The high-tech industry of Silicon Valley and people like Peter Thiel show us that there are no more economic barriers any longer. Our life is threatened to be overturned within a few decades, maybe even years, the limits of the imaginable are repeatedly exceeded. But can the free market still adequately control these technological processes and revolutions? The answer is no. Unfortunately, the real circumstances of market-based processes do not correspond to the ideal picture of economic models that Thiel and others proclaim. Adam Smith and his disciples are mistaken in assuming that free markets automatically lead to optimal outcomes (such as wealth for all). What they do not have on their screens are five forces that prevent the “market equilibrium” advocated by economists from actually setting in as a socially acceptable state. In assessing the development of future technologies, it is of utmost importance to know and consider these forces.
- Cognitive biases: New technologies are always associated with particular interests, and – as we see in the case of Peter Thiel – ideologies.
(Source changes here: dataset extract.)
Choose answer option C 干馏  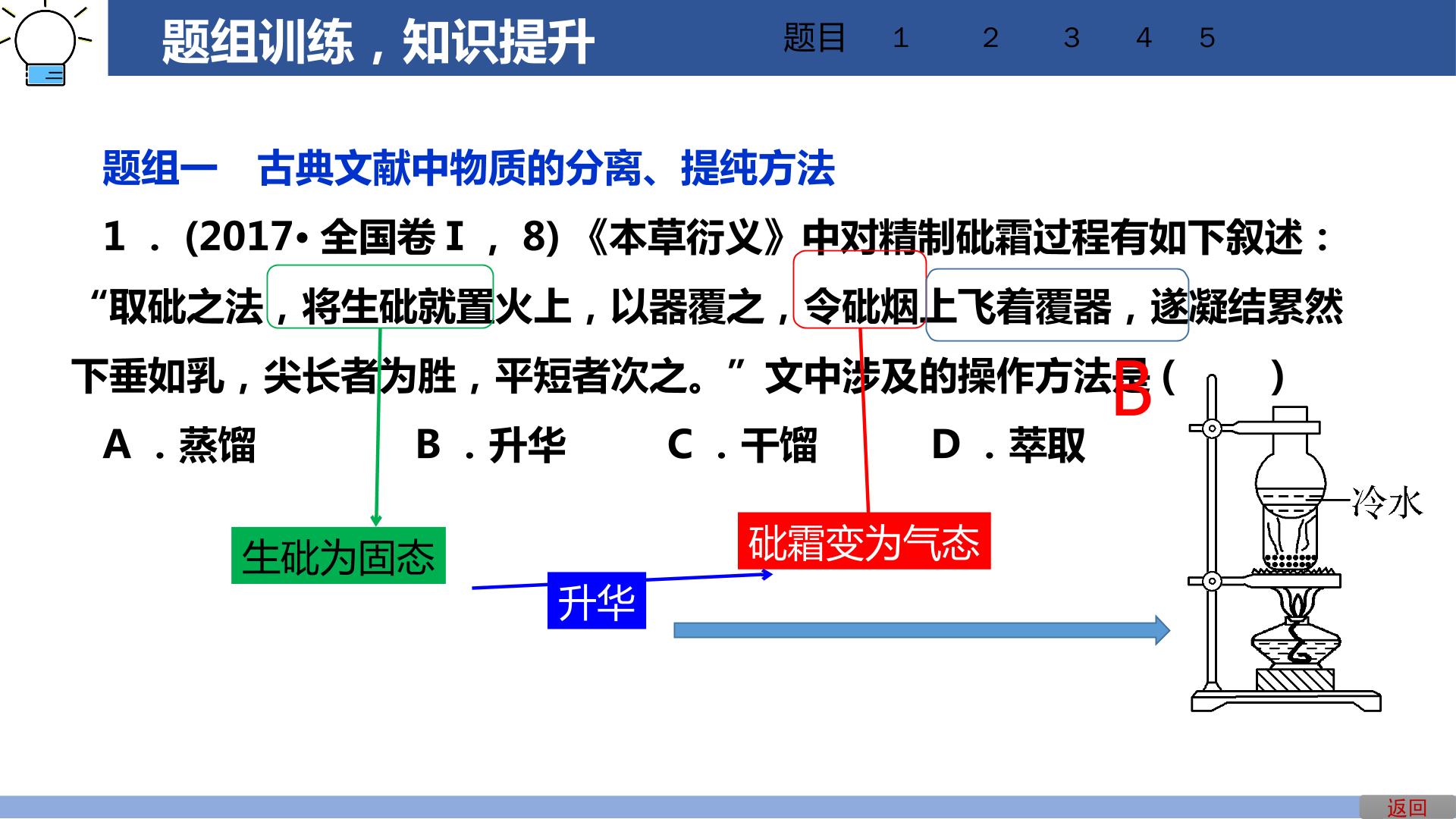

- Information asymmetries: These open the door to manipulations. That smoking is unhealthy, most people knew as early as the 1980s. But which non-specialist (or even expert) can assess the implications of AI or the gene-scissors CRISPR today?
- Externalities: Private entrepreneurs and investors benefit to an excessive extent from new technologies and become multi-billionaires while the society as a whole bears the risks.
- Rent Seeking: Government regulatory efforts (for example, for personal privacy on the Internet) are prevented by appropriate lobbying.
- Unequal allocation of production goods: Production goods can be accumulated in the hands of a very few. In this respect especially new technologies have a great impact, as technologies are changing the economy, too. The new competitive reality of the internet platform economy is “the winner takes it all”. This creates an unprecedented economic power concentration. Once in the fields of social media (Facebook), Internet search (Google) or office software (Microsoft), a company has obtained a position of leadership, it quickly becomes a monopoly that is very difficult to break.
There is always a divergence of interest between companies and the general public. Should the return hunger of technology investors or the ideology of the transhumanists really decide on our all future? Already, instead of this being part of a democratic decision making process, corporationsaim at designing the functioning principles of our society, e.g. when Facebook calls it its mission to “develop the social infrastructure that gives people the power to build a global community that works for all of us.”
We are about to set a fox to keep the geese.